Una tradizione lunga 104 anni: riapre a Brescia la pasticceria Almici

La storica pasticceria di Brescia, chiusa nell’estate del 2014 , riaprirà i battenti entro il prossimo Natale. Ad ereditare il testimone da Franco Almici è il 28enne Bruno Andreoletti, che gestirà il negozio con la fidanzata Veronica

Il pasticcere Bruno Andreoletti

BRESCIA. La notizia è di quelle che fanno venire l’acquolina in bocca. Entro il prossimo Natale le grandi vetrine degli storici locali di via Aleardi torneranno ad essere colme dei pasticcini mignon e delle  praline di cioccolato inventate più di secolo fa da Paolo Almici, fondatore nel 1910 dell’omonima pasticceria, sita in piazza Rovetta prima che venisse distrutta dai bombardamenti del 3 marzo 1945.  

I taccuini con i segreti e le ricette dello storico pasticcere bresciano sono rimasti nelle sapienti mani del figlio Franco, che per quasi mezzo secolo ha portato avanti la tradizione di famiglia sfornando pasticcini, torte e panettoni nel laboratorio - negozio di via Aleardi con la moglie Luisa Chiodi. Nell’estate del 2014  le serrande della pasticceria si sono però improvvisamente abbassate. A causa di un brutto infortunio, Franco ha dovuto andare in pensione e l’assenza di un giovane parente a cui passare il testimone lo aveva obbligato a  scrivere - a malincuore- la parola fine ad un capitolo di storia dolciaria lungo più di un secolo. 

Poi il colpo di scena: ad ereditare il negozio di via Aleardi e i ricettari degli anni ’20 e ’30, meticolosamente custoditi da Franco, è un pasticcere di talento, che non ha nemmeno 30 anni. Si chiama Bruno Andreoletti e ha già un curriculum che fa gola a molti. Cresciuto nel laboratorio di Igino Massari, a soli 22 anni ha aperto una pasticceria nel suo paese d’origine - Offlaga - insieme a mamma Gloria e alla fidanzata Veronica. 

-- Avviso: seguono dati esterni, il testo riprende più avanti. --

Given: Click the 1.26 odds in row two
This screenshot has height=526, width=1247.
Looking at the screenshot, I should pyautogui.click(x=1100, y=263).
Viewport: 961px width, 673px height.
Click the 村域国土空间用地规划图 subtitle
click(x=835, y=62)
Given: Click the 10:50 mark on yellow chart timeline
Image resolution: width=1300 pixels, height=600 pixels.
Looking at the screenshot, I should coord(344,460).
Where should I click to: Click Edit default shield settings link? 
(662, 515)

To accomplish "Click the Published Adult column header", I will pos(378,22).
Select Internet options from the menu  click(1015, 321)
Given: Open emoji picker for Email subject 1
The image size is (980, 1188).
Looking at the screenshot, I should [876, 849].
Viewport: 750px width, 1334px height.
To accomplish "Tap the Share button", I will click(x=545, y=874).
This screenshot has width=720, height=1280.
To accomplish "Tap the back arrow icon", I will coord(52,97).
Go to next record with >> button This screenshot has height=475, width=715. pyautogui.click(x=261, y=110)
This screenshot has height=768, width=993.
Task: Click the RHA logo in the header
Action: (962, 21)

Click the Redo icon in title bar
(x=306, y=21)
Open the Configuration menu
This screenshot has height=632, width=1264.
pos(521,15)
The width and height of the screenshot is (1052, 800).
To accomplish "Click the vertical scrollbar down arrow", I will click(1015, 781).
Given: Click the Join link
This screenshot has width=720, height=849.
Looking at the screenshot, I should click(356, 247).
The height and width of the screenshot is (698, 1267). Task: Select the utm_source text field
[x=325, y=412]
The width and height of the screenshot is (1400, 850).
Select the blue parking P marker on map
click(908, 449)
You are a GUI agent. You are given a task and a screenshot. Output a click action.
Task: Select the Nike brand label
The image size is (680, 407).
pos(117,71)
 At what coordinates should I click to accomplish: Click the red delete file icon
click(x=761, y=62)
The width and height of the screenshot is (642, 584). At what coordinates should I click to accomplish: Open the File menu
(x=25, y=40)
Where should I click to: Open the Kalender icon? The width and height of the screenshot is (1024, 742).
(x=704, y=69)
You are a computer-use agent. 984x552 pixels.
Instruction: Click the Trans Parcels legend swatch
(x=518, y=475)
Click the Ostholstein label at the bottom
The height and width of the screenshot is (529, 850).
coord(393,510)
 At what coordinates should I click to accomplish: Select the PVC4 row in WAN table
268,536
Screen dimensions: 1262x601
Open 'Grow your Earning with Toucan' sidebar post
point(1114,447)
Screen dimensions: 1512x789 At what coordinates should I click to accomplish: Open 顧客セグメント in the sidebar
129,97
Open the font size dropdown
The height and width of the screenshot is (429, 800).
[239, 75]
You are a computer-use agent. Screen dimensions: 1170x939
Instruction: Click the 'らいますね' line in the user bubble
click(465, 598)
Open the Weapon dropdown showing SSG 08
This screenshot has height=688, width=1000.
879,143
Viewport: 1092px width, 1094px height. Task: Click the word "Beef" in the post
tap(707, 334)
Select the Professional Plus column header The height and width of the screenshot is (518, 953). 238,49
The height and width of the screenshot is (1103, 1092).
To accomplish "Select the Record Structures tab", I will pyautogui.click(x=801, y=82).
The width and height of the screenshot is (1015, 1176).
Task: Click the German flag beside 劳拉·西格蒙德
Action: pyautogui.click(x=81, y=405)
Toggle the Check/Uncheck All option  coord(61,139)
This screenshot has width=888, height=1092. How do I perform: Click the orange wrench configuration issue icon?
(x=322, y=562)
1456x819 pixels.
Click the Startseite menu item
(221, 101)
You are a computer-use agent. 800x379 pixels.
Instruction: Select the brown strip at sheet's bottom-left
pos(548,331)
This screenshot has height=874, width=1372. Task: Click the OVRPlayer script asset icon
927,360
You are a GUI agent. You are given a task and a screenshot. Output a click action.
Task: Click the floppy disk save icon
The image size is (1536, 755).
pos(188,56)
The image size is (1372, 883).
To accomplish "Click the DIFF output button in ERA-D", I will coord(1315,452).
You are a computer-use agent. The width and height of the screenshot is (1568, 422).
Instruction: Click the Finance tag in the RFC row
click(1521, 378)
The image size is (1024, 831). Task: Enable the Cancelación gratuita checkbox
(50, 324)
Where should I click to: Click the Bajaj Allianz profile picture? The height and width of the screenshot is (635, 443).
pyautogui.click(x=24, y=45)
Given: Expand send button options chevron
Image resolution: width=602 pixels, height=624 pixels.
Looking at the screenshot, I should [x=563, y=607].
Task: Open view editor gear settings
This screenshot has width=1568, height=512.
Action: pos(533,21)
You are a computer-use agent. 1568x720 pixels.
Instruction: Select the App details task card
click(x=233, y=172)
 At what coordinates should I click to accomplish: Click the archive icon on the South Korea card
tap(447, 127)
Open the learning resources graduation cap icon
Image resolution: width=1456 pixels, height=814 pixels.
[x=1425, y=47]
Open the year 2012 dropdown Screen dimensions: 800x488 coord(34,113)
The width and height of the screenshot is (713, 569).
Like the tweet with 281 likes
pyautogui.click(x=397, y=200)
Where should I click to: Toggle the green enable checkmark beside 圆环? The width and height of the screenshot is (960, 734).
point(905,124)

“Qualche mese fa ho incontrato casualmente Franco Almici - spiega Bruno - sapevo che aveva chiuso per problemi di salute e così mi sono offerto di rilevare il marchio e la licenza. Avevo intenzione di aprire un nuovo negozio in città e quella pasticceria è sempre stata un punto di riferimento. Franco è  un maestro ed incontrarlo è stato molto emozionante: è un uomo semplice e disponibile e ha la vista molto lunga. Siamo andati d’accordo fin da subito.”

Anche se a sfornare e a preparare i dolci sarà Bruno, mentre la fidanzata Veronica si occuperà del confezionamento, la pasticceria continuerà a chiamarsi Almici e proporrà le ricette storiche.  “Sarà un mix tra tradizione e innovazione sia nei prodotti offerti, che nell’arredamento - fa sapere Bruno-. Portare avanti una storia secolare è un bell'impegno e una grossa responsabilità, ma faremo il nostro meglio per soddisfare la vecchia clientela”.

Sugli scaffali accanto a pasticcini e praline troveranno spazio i cavalli di battaglia di Bruno: i dolci a lievitazione naturale che hanno fatto entrare la pasticceria Andreoletti di Offlaga nella lista delle migliori d’Italia stilata dal Gambero Rosso.